Complot, secret défense et suspicion, trois petits tours et puis s’en vont
Chroniques judiciaires - Pascale Robert-Diard, 4/02/2015
Il fallait à ce dossier déjà sulfureux du Carlton sa part d'ombre pour qu'il fût complet. Evoquée dès le premier jour de l'audience, elle a occupé une partie des débats mercredi. Au départ est un procès-verbal de l'un des policiers entendus pendant l'enquête, Loïc Lecapitaine. Au détour d'une phrase, il dit avoir appris en décembre 2010, à l'occasion d'un repas de Noël à la brigade de recherche et d'intervention (BRI) de Lille, que René Kojfer, l'un des principaux prévenus du dossier, était « branché administrativement », ce qui signifie que des interceptions administratives avaient été autorisées selon une procédure très strictement encadrée qui requiert l'aval de Matignon et de la Commission nationale de contrôle des interceptions de sécurité (CNCIS). Or ce n'est qu'un an plus tard, en février 2011, que commence l'enquête policière et judiciaire sur ce qui allait devenir l'affaire du Carlton, par l'arrivée de « renseignements » évoquant une possible affaire de proxénétisme en bande organisée, mettant en cause René Kojfer et Dominique Alderweireld, alias « Dodo la Saumure ».

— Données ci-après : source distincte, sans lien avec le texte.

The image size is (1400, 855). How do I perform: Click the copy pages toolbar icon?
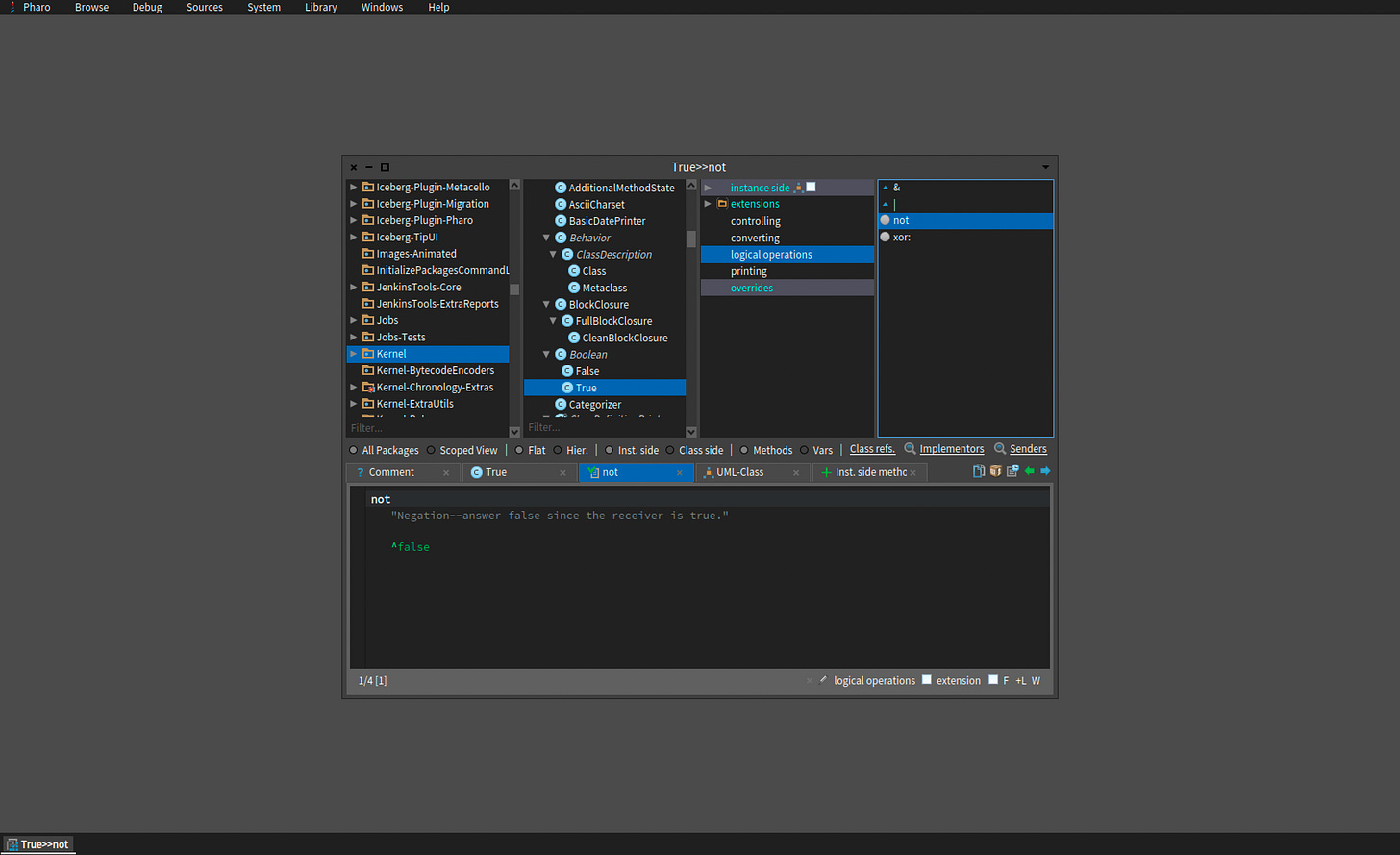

Le nom de Dominique Strauss-Kahn n'est apparu dans le dossier, lui, qu'en mai 2011. A partir de là, la boîte à rumeurs et à fantasmes s'est ouverte. Avec cette question : à quelle date les autorités politiques de l'époque – l'intérieur, Matignon et l'Elysée occupé par Nicolas Sarkozy – avaient-elles été informées de la possible mise en cause dans une affaire de mœurs du directeur du Fonds monétaire international (FMI) et alors potentiel candidat socialiste à l'élection présidentielle ? La curiosité s'est alors portée sur ces fameuses écoutes administratives et ce qu'elles avaient pu révéler.
La suspicion a d'autant plus enflé que ces interceptions de sécurité sont couvertes par le secret défense et ne peuvent être évoquées dans une procédure judiciaire. La défense a donc fait citer à la barre Loïc Lecapitaine et surtout son supérieur hiérarchique de l'époque, aujourd'hui retraité, l'ancien patron de la crim' de Lille, Joël Specque. Pendant plus de deux heures, le commissaire a dû s'expliquer sur les raisons qui l'avaient conduit à ordonner ces interceptions.
Précis, manifestement très préparé à cette déposition, il a confirmé avoir fait cette demande en juillet 2010 pour la durée légale de quatre mois, qui a été reconduite une fois. Leur justification, a-t-il expliqué, était la suspicion d'un réseau de proxénétisme international (entre la France et la Belgique). L'explication paraît un peu courte à la défense, au vu du dossier final, qui s'il porte bien sur une affaire de proxénétisme en bande organisée mettant en cause plusieurs personnalités lilloises et leurs rapports tarifés avec des prostituées dans des hôtels de la ville, n'a pas pour autant l'ampleur d'un réseau international organisé. Mais, évidemment, la présence de Dominique Strauss-Kahn dans l'affaire enflamme l'imagination et avec elle les rumeurs de complot politique.
Me Henri Leclerc, l'un des trois défenseurs de l'ancien patron du FMI, aimerait en savoir davantage.
– De quels renseignements disposiez-vous pour obtenir huit mois d'interceptions administratives ? Si elles sont couvertes par le secret défense, c'est que l'affaire est grave.
– Je suis tenu au secret défense, répond l'ancien commissaire.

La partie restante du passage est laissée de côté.